假设有这样一个数组，我们要将它存入哈希表中：

我们直接根据元素的实际大小进行插入。如上图，即每一个下标都对应一个相应的数据，没有对应的数据就为空。

 注意 ❗️ ❗️

 （1）开辟数组的时候，一定要知道数据的范围，并根据数据的范围开辟数组，如果数据的大小超过了数组的大小就会越界。 （2）采用直接定址法一定要数据比较集中，因为最大最小数据如果相差太大，那么浪费的空间也会很多。 （3）如果我们存储的是整型，那么不需要担心哈希冲突，因为每个数值都对应唯一的位置。

 但是，当我们存入的数据不是整型的时候我们就要考虑如何来进行映射？  其实在大多数情况下，我们采用unordered_map和unordered_set存储的都是字符串，那我们如何将字符串和下标联系起来呢？

可能你会觉得字符都有对应的ASCII码，我们可以用字符的ASCII来进行对应。但是这种情况下就不可避免的会出现哈希冲突，因为只要我们不规定字符串的长度，那么字符串就是无穷无尽的，通过其ASCII来对应是一定会产生冲突的。（对于哈希冲突的解决我们下面再来进行详细的介绍）

3、除留余数法（重点）

当一组数据中的最大和最小相差比较大时，就会浪费大量的空间。所以直接定址法就不再适用了，这时候我们就要采用除留余数法。

 什么是除留余数法呢？假设有这样一个数组，如下图：  如何通过除留余数法将数据存入哈希表中呢？

即我们将每一个数据对表的大小进行取模，取模过后数据就可以通过下标来映射相应的位置。

所以插入后数据如图：

除留余数法可以很好的避免空间大量的浪费，所以一般我们都采用除留余数法。当然，除留余数法也会产生哈希冲突。

除了直接定址法和除留余数法，我们还有其他的方法比如：平方取中法、折叠法、随机数法、数学分析法。（但是这些方法不常用，这里不做介绍）

 注意❗️ ❗️

 哈希函数设计的越精妙，产生哈希冲突的可能性就越低，但是无法避免哈希冲突。

  下面就是实现重点了，嘿嘿。

4、解决哈希冲突

上面直接定址法和除留余数法都会产生哈希冲突的问题，下面我们就来解决：

 闭散列

闭散列：也叫做开放定址法，当发生哈希冲突时，如果哈希表未被装满，说明在哈希表中必然还有空位置，那么可以把key存放到冲突位置中的“下一个” 空位置中去。那如何寻找下一个空位置呢？

 （1）线性探测

线性探测：线性探测是计算机程序解决哈希表冲突时所采取的一种策略。

还是这个数组：

我们通过除留余数法，可以算得8和15取模后，其对应同一个位置，那么我们从这个位置开始，一个一个往后面去探测，直到找到一个空位置，就将数据插入。

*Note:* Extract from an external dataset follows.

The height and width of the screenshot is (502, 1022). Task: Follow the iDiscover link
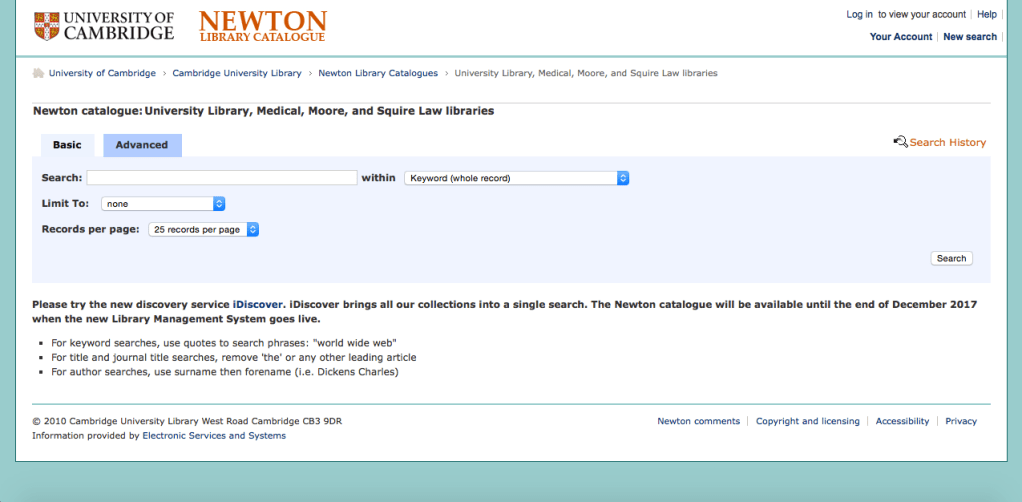point(258,303)

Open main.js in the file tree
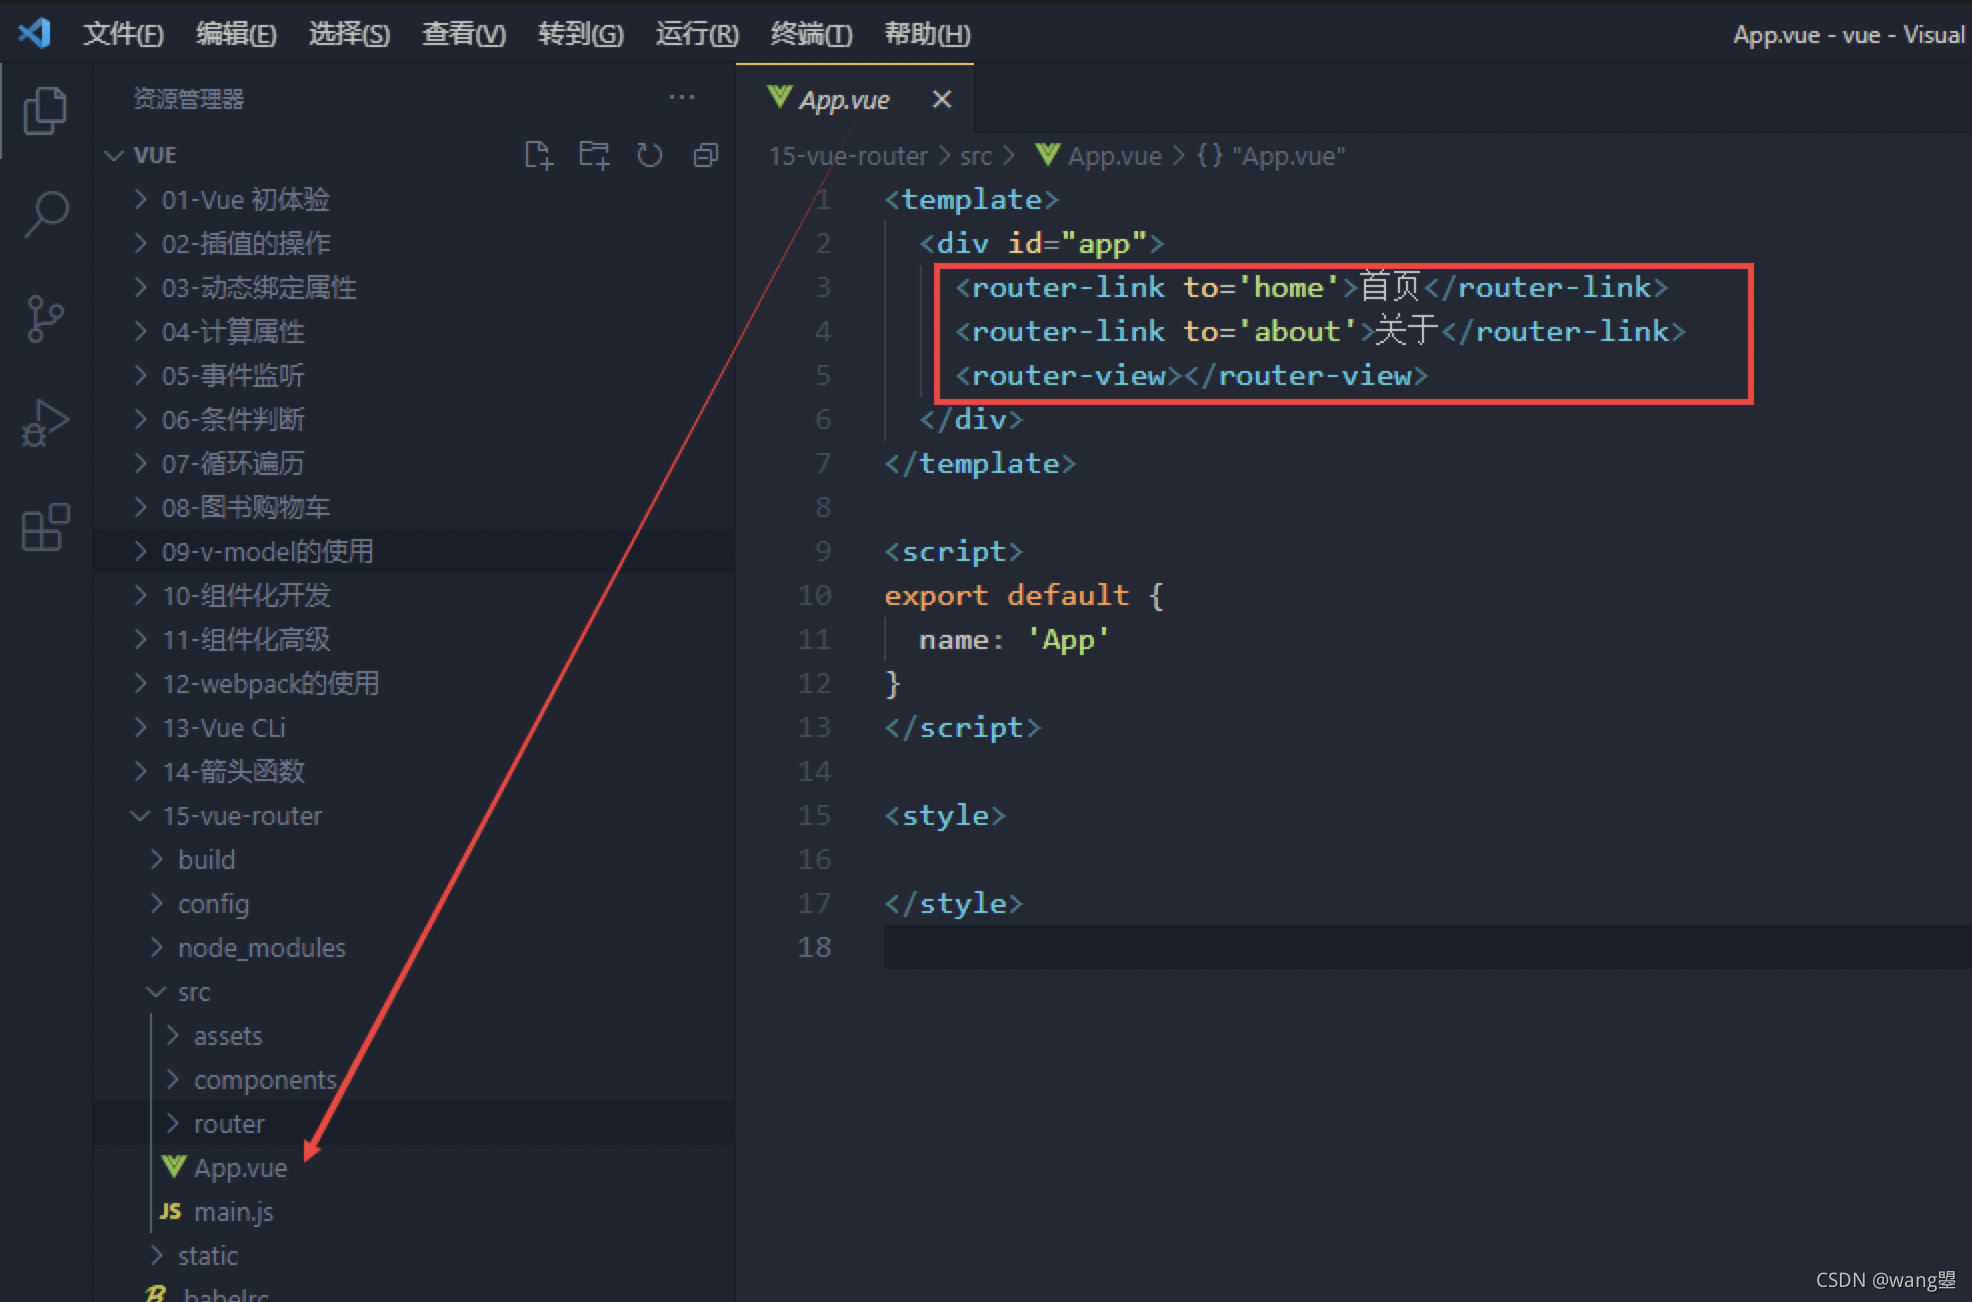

但是会有这种情况，即：取模后发生冲突，然后向后面探测，直到探测到最后一个位置都没有发现空位置，那么我们就再从头开始进行探测。

（线性探测中探测的终点就是取模后对应的位置，因为当我们从开始取模位置探测，探测到最后一个位置都没有，那么我们再从头开始探测，如果还是没有，那么会又回到取模位置。所以我们表的大小一定要超过数据的个数。）

 优点：十分简单，好操作。

 缺点：会造成成片冲突。一旦发生哈希冲突，所有的冲突连在一起，容易产生数据“堆积”。（如下图）

如下数组：其中每个数据取模后都对应下标为1的位置，通过线性探测插入后，如下图：当我们进行删除查找的时候，都是通过取模找到位置1，如果位置1不是我们要查找的数据，就会向后面遍历，直到找到数据为止。这也是为什么哈希冲突的发生会造成效率下降，而当大量的哈希冲突扎堆时，其效率更会大幅度下降。所以，也就引出了下面的二次探测来缓解成堆的哈希冲突。

 （2）二次探测

二次探测：线性探测的缺陷是产生冲突的数据堆积在一块，这与其找下一空位置有关系，因为找空位置的方式就是挨着往后逐个去找，因此二次探测为了避免该问题，找下一个空位置的方法为： Hi= (H0 + i2)% m,或者：Hi = (H0 - i2)% m。其中：i = 1,2,3…，是通过散列函数Hash(x)对元素的关键码 key 进行计算得到的位置，m是表的大小。

还是看图，有这样一组数据：

通过二次探测后，即15、22和8都对应位置1，先插入15，接着我们插入22时，二次探测，从i^2开始向后找空位置。i = 1时，就是取模位置的下一个，插入22 。插入8，向后面探测，i = 1时，已经插入了22。那么再探测i = 2时，也就是第一次位置的后面第四个位置，插入8 。

 注意❗️ ❗️

 二次探测可以防止成堆的哈希冲突都连续存储，缓解了效率的下降。

 开散列

开散列：也叫做拉链法、哈希桶。首先对关键码集合用散列函数计算散列地址，具有相同地址的关键码归于同一子集合，每一个子集合称为一个桶，各个桶中的元素通过一个单链表链接起来，各链表的头结点存储在哈希表中。其本质就是一个指针数组，数组中存储的是单链表的首元素地址。

还是这个数组：

我们要将它插入哈希表（开散列）中，如下图：当我们插入15、22和8时，取模计算位置，然后采用头插的方式，直接插入。发生哈希冲突的元素就通过链表进行存储。

二、闭散列（哈希）的模拟实现

 问题一：哈希表内部有什么结构？（迭代器+哈希结点+哈希表。）

迭代器：正向迭代器内部成员有结点指针+哈希表的指针，因为结点和结点之间没有联系，我们要从一个结点跳转到下一个结点就要通过哈希表来进行调整。所以需要哈希表的指针，同时传参过程可以很巧妙地利用this指针完成。反向迭代器通过封装正向迭代器来实现，闭散列的哈希表可以完成自减的重载，所以反向迭代器可以实现。哈希结点：成员变量有data数据，state状态。哈希表：封装哈希结点和迭代器于一体。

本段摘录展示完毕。